Department of Informatics, Blanchardstown Campus, Technological University Dublin, 15 YV78 Dublin, Ireland.
Department of Informatics, Postdoctoral Institute for Computational Studies, Enfield, NH 03748, USA.
Molecules. 2020 Dec 22;26(1):8. doi: 10.3390/molecules26010008.
In this study, we have investigated quantitative relationships between critical temperatures of superconductive inorganic materials and the basic physicochemical attributes of these materials (also called quantitative structure-property relationships). We demonstrated that one of the most recent studies (titled "A data-driven statistical model for predicting the critical temperature of a superconductor" and published in Computational Materials Science by K. Hamidieh in 2018) reports on models that were based on the dataset that contains 27% of duplicate entries. We aimed to deliver stable models for a properly cleaned dataset using the same modeling techniques (multiple linear regression, MLR, and gradient boosting decision trees, XGBoost). The predictive ability of our best XGBoost model (R2 = 0.924, RMSE = 9.336 using 10-fold cross-validation) is comparable to the XGBoost model by the author of the initial dataset (R2 = 0.920 and RMSE = 9.5 K in ten-fold cross-validation). At the same time, our best model is based on less sophisticated parameters, which allows one to make more accurate interpretations while maintaining a generalizable model. In particular, we found that the highest relative influence is attributed to variables that represent the thermal conductivity of materials. In addition to MLR and XGBoost, we explored the potential of other machine learning techniques (NN, neural networks and RF, random forests).
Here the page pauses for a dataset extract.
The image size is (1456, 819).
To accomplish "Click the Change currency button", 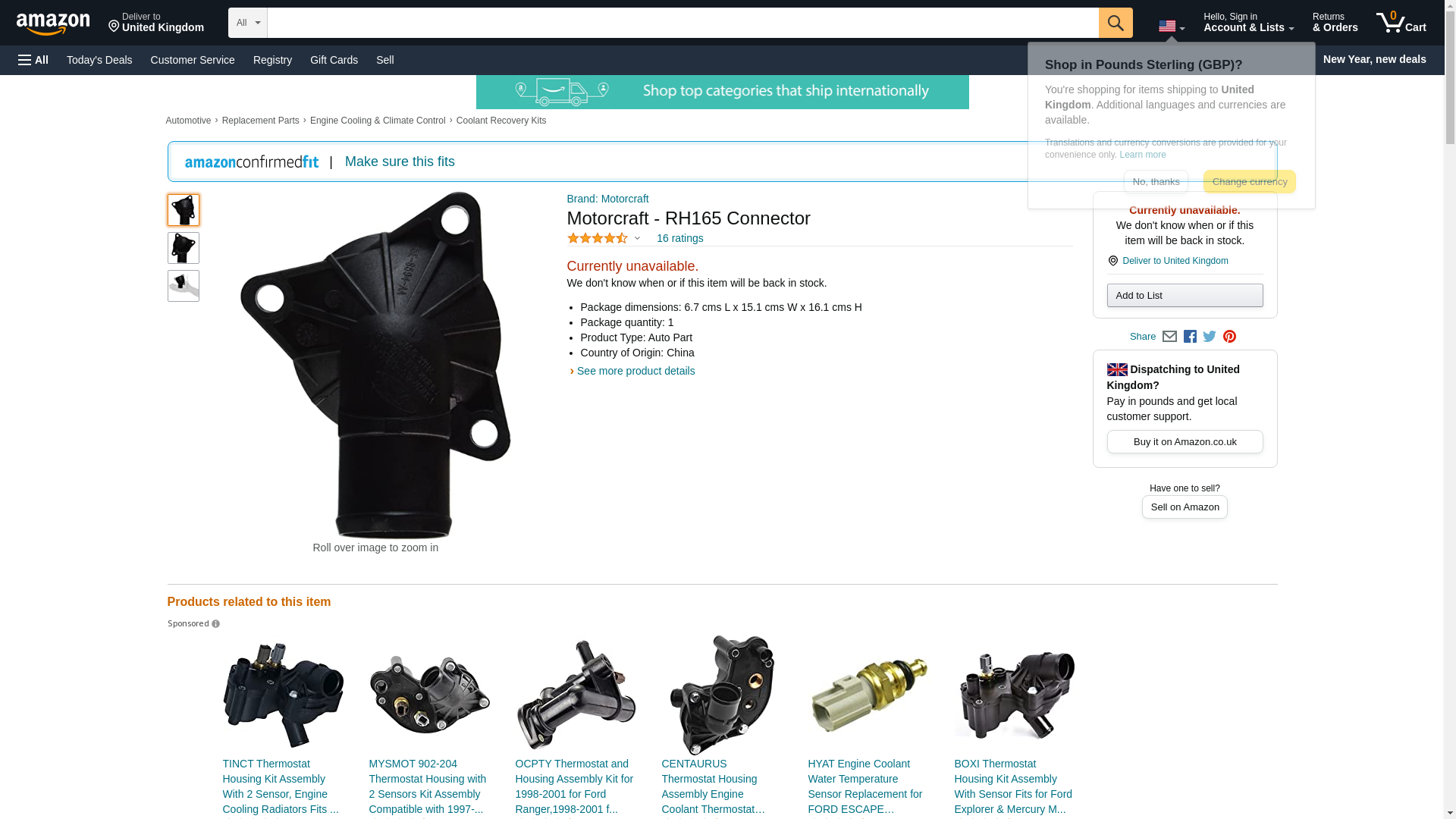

在这项研究中,我们研究了超导无机材料的临界温度与这些材料的基本物理化学属性(也称为定量结构-性质关系)之间的定量关系。我们证明了最近的一项研究(题为“基于数据集的超导临界温度预测数据驱动统计模型”,发表于 2018 年 K. Hamidieh 在《计算材料科学》上)报告的模型基于包含 27%重复条目的数据集。我们旨在使用相同的建模技术(多元线性回归、MLR 和梯度提升决策树、XGBoost)为经过适当清理的数据集提供稳定的模型。我们最好的 XGBoost 模型(使用 10 折交叉验证的 R2 = 0.924,RMSE = 9.336)的预测能力与初始数据集作者的 XGBoost 模型相当(R2 = 0.920,RMSE = 10 折交叉验证中的 9.5 K)。同时,我们最好的模型基于不太复杂的参数,这允许在保持可推广模型的同时进行更准确的解释。特别是,我们发现,对材料热导率的变量的相对影响最大。除了 MLR 和 XGBoost,我们还探索了其他机器学习技术(NN、神经网络和 RF、随机森林)的潜力。